Primary Outcome Measures:
  • Potential Recommended Dose (PRD) [ Time Frame: Up to 27 months ] [ Designated as safety issue: Yes ]
    The potential recommended dose (PRD) will be determined following the assessment of efficacy and safety parameters based on the first three doses of Sotatercept administered, up to at least 21 days following the first dose, for all doses evaluated. The PRD of Sotatercept will be defined as the highest dose level at which no more than one out of six subjects experiences a dose-limiting toxicity (DLT). The recommended dose of Sotatercept will be defined based on the review of the efficacy and safety parameters as well as dose modification data. The efficacy parameter is defined as: - for transfusion dependent B-Thalassemia major and intermedia : the reduction of transfusion burden by ≥ 20% compared to the calculated baseline transfusion burden to each subject ; - for non-transfusion dependent B-Thalassemia intermedia subjects : increase in Hgb level by ≥ 1 g/dl compared to the baseline Hgb, sustained for 12 weeks.

  • Actual Recommended Dose (RD) [ Time Frame: Up to 27 months ] [ Designated as safety issue: Yes ]
    The RD of Sotatercept will be defined based on the review of the efficacy and safety parameters as well as dose modification data.
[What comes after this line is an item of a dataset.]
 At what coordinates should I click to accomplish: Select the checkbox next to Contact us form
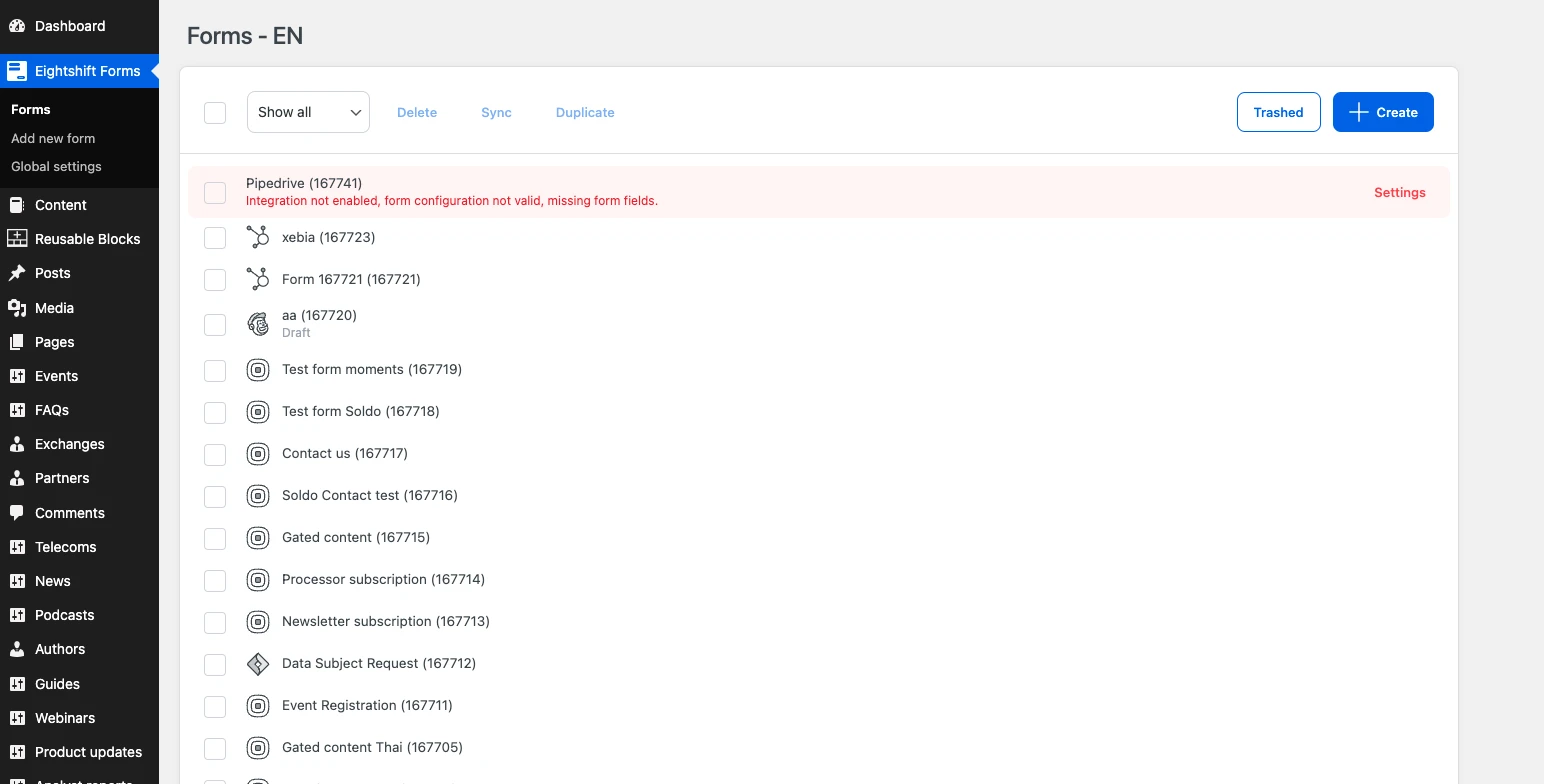(215, 454)
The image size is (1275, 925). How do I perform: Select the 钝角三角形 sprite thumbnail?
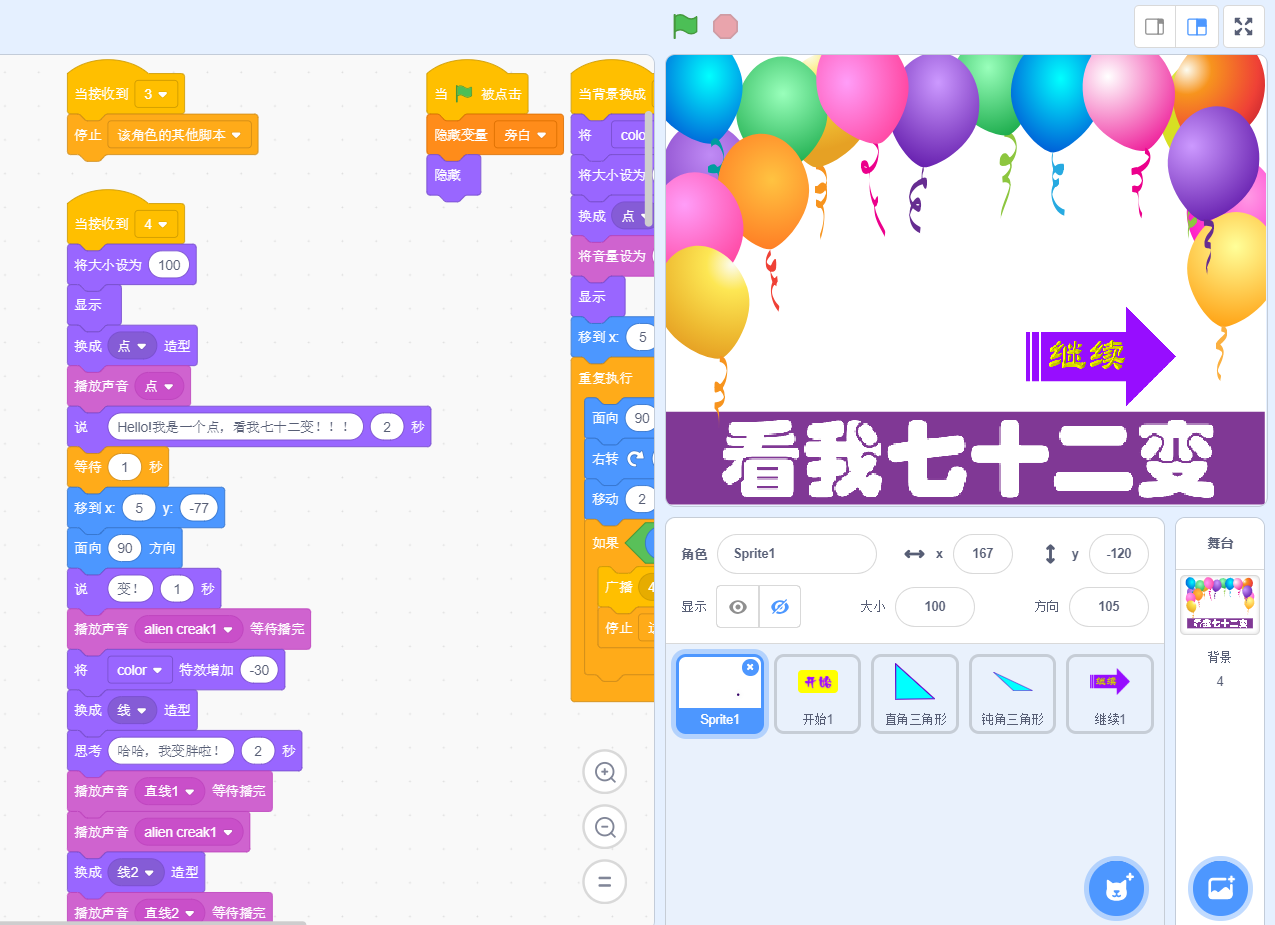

The efficacy parameter is defined as: - for transfusion dependent B-Thalassemia major and intermedia : the reduction of transfusion burden by ≥ 20% compared to the calculated baseline transfusion burden to each subject ; - for non-transfusion dependent B-Thalassemia intermedia subjects : increase in Hgb level by ≥ 1 g/dl compared to the baseline Hgb, sustained for 12 weeks.


Secondary Outcome Measures:
  • RBC Transfusion Burden [ Time Frame: Up to 27 months ] [ Designated as safety issue: No ]
    Reduction of transfusion burden by ≥ 20% compared to the calculated baseline transfusion burden for transfusion dependent Beta Thalassemia major and Beta Thalassemia Intermedia subjects.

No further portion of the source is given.